Vermont is always associated with maple syrup, but we have a lot of maple tree farms in New York too. There are a slew of them in the Finger Lakes. Just do a search on the New York State Maple Weekend’s website and you will be amazed. You do not have to drive too far to find a maple tree farm.

One of the most popular spots is probably Cartwright’s Maple Tree Inn. Every year the Inn serves a pancake breakfast with their new batch of maple syrup. I know folks who go there every year. The pancake part probably made them popular… who does not like pancakes with maple syrup? About 6 years ago, we decided to give them a try. The Inn is a drive, so when we visited it we bundled the trek with a hike through Letchworth State Park. Hiking through Letchworth in the winter is super pretty. I loved seeing the frozen water near the falls. Then after a 45 minute wait outside in the frigid cold but luckily sunny day, we made it in. The pancakes and the maple syrup were pretty good, but I was not sure if the long drive was worth it every year.

Last weekend was Maple Weekend in New York state. I decided to check out what farms are in the area so we can take Julia to learn how maple syrup is made. After searching on the New York State Maple Weekend’s website, I was surprised to find out how many farms are just in my area, let alone in the surrounding counties. I was super excited to find that there was a farm 5 minutes away from my house on Log Cabin Road.


I actually had an idea that there was some kind of a maple tree farm around there. Whenever I ride my bike from home, I like to ride on Benson Road, which leads into Log Cabin. Benson Road is super pretty! It reminds me of the Adirondacks… super wooded and the trees’ canopies form an umbrella over the road. Towards the end of Benson right before Log Cabin there is always a little stand on the left side of the street with a maple syrup and honey sign. Since I was always on my bike, I never stopped, but I always told myself to go there with the car. But of course it always escaped my mind. There is another little stand on Willis Hill Road too, which I have never stopped there either since I am always on my bike when I pass by it.

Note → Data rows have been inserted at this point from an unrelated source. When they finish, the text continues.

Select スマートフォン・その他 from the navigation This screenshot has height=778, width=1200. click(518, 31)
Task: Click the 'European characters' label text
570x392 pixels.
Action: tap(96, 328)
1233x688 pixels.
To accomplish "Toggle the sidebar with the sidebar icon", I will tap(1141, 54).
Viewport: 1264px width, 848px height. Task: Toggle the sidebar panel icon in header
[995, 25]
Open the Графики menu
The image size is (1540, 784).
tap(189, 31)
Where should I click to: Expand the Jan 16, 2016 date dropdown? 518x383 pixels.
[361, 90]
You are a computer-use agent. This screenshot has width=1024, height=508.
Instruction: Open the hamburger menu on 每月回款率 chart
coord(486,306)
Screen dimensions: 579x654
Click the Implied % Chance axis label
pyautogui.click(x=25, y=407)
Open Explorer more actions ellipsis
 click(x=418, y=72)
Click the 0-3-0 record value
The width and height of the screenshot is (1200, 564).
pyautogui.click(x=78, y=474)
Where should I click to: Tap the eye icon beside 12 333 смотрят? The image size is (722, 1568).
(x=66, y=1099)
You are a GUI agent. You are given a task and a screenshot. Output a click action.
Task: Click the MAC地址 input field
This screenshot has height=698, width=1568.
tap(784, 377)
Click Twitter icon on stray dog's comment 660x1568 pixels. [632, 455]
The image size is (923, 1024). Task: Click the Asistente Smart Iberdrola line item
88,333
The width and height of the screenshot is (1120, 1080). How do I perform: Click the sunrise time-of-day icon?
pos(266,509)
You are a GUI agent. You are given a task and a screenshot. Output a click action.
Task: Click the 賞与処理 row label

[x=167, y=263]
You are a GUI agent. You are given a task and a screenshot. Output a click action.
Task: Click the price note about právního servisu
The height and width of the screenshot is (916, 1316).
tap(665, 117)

So last weekend we drove to the maple tree farm. We found out that the farm is called Kettle Ridge Farm and they make maple syrup, collect honey, sell eggs from their farm chickens, and are trying to grow shiitake mushrooms. How cool is that?!? The farm is family run by a father/son duo.

Julia loved learning how maple syrup is made. Eating a pancake with the maple syrup was even more exciting! And checking out the chickens was the highlight of her trip, especially since she was able to feed them. :)


The tour of course included tasting the maple syrup. It was definitely delicious! One of the surprising things that we found out during the tour was the fact that the color is based on the weather during the tapping season. It has nothing to do with the boiling process. Apparently, the color of their maple syrup this year was light, then it got darker, and then it got light again. Interesting!!


Maple syrup color ranges…

This morning I decided to make pancakes in order to taste test my usual maple syrup, Wegmans Organic Maple Syrup, with our new found maple syrup. Kettle Ridge Farm’s maple syrup was a clear winner. The maple syrup is more complex and flavorful.


I am very excited that I found the farm. Who would have thought that I can find delicious maple syrup that is made 5 minutes from the house! Love it!